Затем – уже игривым тоном:

– Но я забыл, что разговариваю с капиталистом, с золотым мешком – ведь ты же теперь золотой мешок!

И, вернувшись опять к вопросу о наследстве, он выразил мысль, заключавшуюся в том, что наследование по боковой линии (вещь сама по себе несправедливая, хотя в данном случае он очень рад) будет отменено в ближайшие дни, как только произойдет революция.

– Ты думаешь? – сказал Фредерик.

– Будь уверен! Так не может продолжаться! Слишком много приходится страдать! Когда я вижу в нужде таких людей, как Сенекаль…

«Вечно этот Сенекаль!» – подумал Фредерик.

– А вообще что нового? Ты все по-прежнему влюблен в госпожу Арну? Наверно, прошло? А?

Фредерик, не зная, что ответить, закрыл глаза и опустил голову.

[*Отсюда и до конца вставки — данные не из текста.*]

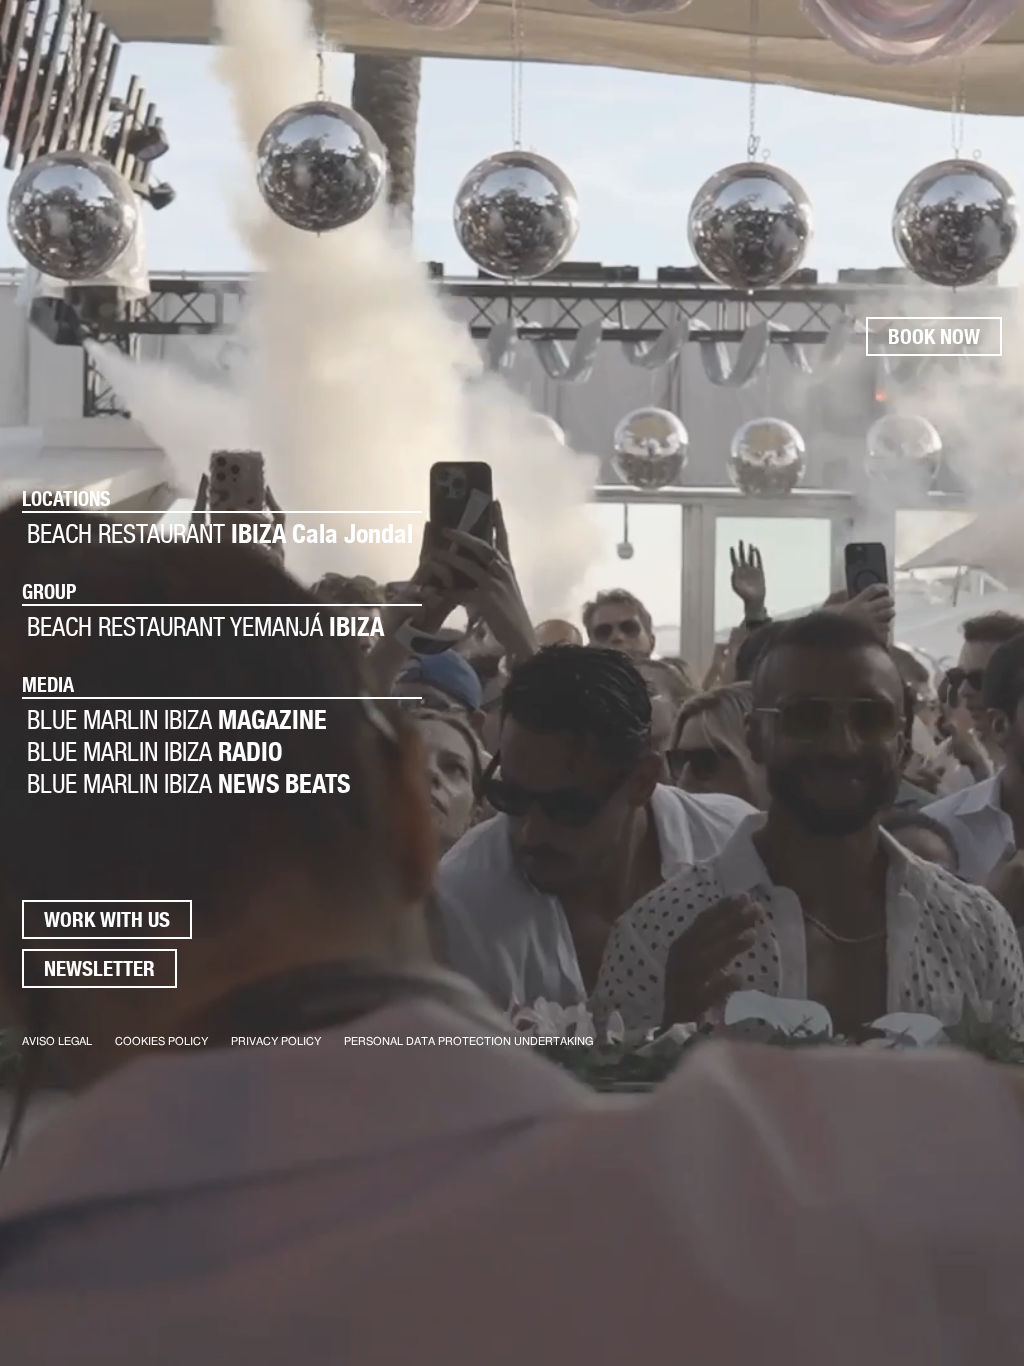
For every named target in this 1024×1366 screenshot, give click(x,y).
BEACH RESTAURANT (220, 533)
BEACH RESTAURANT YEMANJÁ (205, 626)
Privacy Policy (276, 1041)
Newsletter (99, 968)
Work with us (107, 919)
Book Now (934, 336)
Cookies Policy (161, 1041)
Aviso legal (57, 1041)
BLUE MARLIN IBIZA (177, 719)
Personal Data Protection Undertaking (468, 1041)
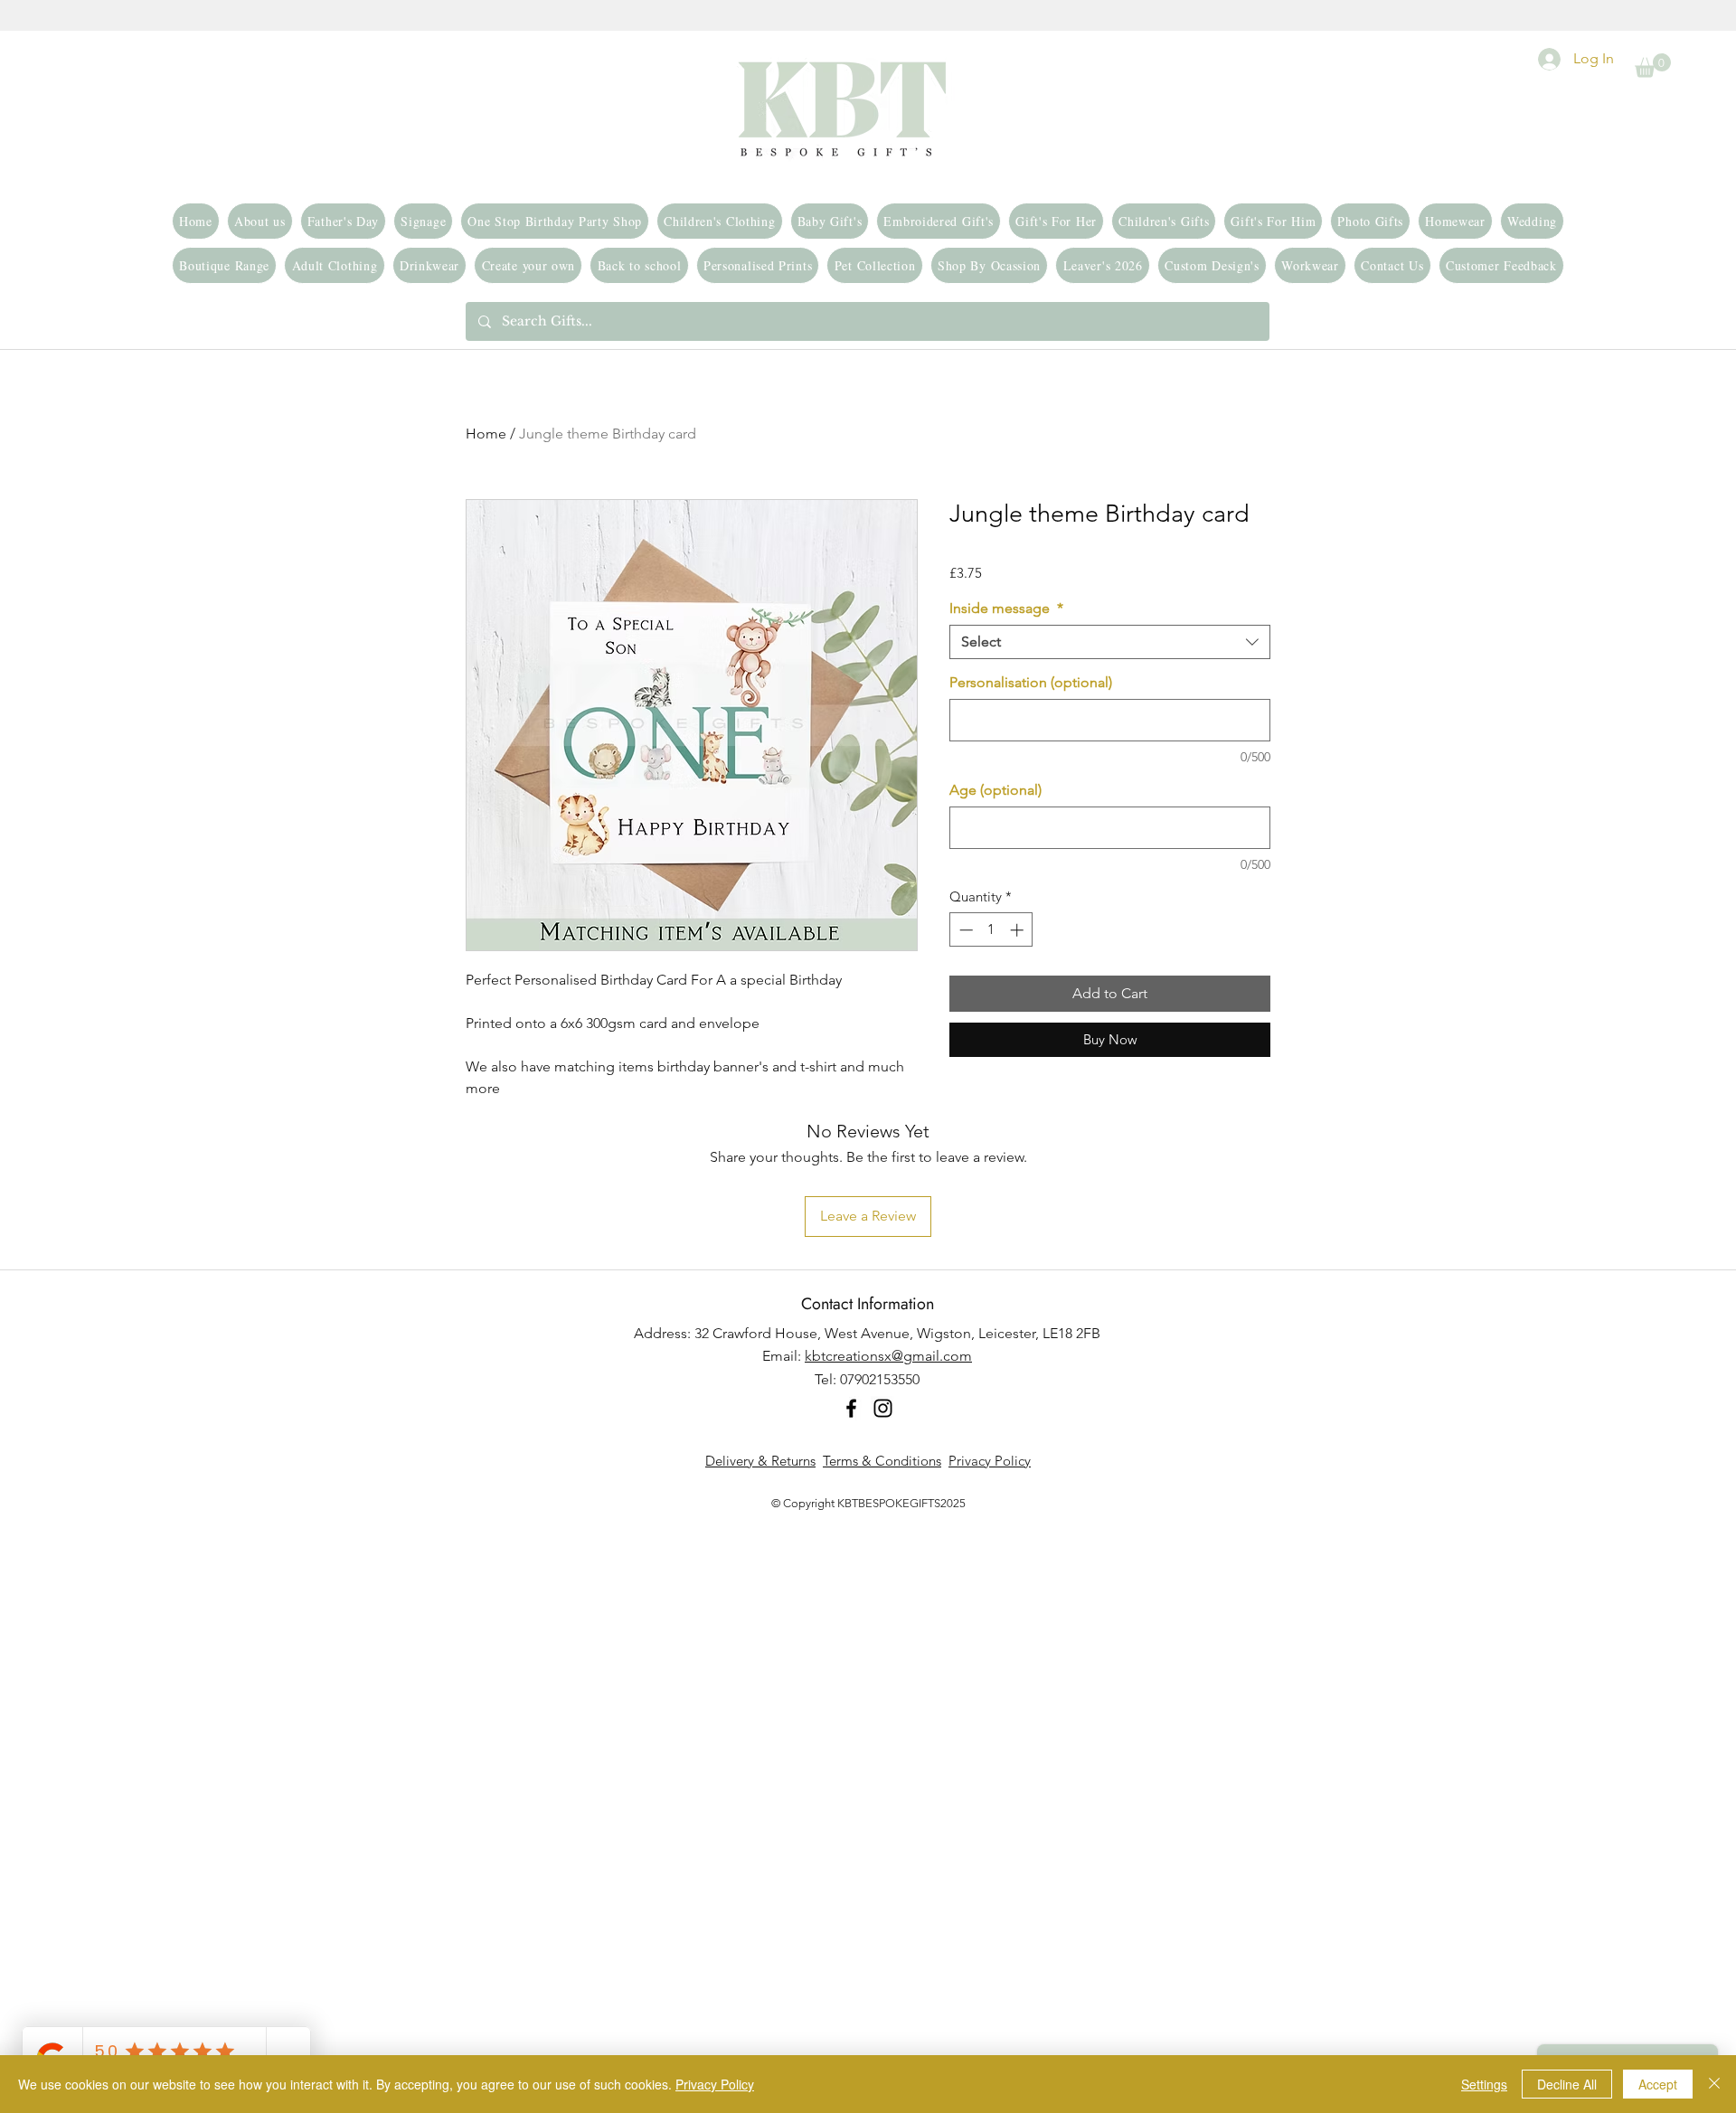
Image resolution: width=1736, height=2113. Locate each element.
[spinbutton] (991, 930)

Относительно Арну Делорье сообщил, что его газета принадлежит теперь Юссонэ, преобразовавшему ее. Называется она «Искусство» – литературное предприятие, товарищество на паях, по сто франков каждый; капитал общества – сорок тысяч франков; каждому пайщику предоставляется право печатать в нем свои рукописи, ибо «товарищество имеет целью издавать произведения начинающих, избавляя талант, может быть даже гений, от мучительных кризисов, – и так далее… Понимаешь, какое вранье!» Все же и тут можно было бы кое-что сделать – поднять тон означенного листка, потом, сохранив тех же редакторов и обещав подписчикам продолжение фельетона, преподнести им политическую газету; предварительные затраты не были бы чрезмерно велики.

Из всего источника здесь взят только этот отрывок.